→ What to produce
Look through the entries below and extract exactly the lines from the one containing "Screen dimensions: 868x427" through the one containing "You are a computer-use", ends included.

(Beginning of Listed entries)

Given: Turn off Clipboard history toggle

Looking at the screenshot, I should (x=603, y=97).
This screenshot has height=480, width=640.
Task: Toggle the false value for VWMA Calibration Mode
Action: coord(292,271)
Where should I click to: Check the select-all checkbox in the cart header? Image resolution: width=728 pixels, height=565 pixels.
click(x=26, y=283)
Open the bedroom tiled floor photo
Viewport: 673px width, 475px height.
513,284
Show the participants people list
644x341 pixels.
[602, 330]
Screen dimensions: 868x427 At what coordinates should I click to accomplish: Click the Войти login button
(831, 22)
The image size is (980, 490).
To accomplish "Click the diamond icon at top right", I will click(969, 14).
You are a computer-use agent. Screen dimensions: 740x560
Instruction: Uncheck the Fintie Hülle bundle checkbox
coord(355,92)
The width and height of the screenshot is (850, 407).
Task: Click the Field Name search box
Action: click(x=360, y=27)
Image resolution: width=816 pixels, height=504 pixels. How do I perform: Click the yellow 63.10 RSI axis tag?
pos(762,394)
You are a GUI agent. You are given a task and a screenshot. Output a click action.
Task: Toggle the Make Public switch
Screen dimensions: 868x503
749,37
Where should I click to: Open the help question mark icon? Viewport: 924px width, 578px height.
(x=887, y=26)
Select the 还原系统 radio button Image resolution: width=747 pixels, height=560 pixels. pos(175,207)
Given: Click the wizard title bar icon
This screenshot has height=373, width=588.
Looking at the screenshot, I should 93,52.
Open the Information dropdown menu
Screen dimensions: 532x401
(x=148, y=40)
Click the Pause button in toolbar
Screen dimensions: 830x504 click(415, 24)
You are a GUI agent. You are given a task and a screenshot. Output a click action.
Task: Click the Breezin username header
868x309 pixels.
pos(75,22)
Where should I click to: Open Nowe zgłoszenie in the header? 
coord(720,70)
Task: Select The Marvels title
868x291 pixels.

(End of Listed entries)

→ Solution for this problem
Screen dimensions: 868x427 At what coordinates should I click to accomplish: Click the Войти login button
(831, 22)
The image size is (980, 490).
To accomplish "Click the diamond icon at top right", I will click(969, 14).
You are a computer-use agent. Screen dimensions: 740x560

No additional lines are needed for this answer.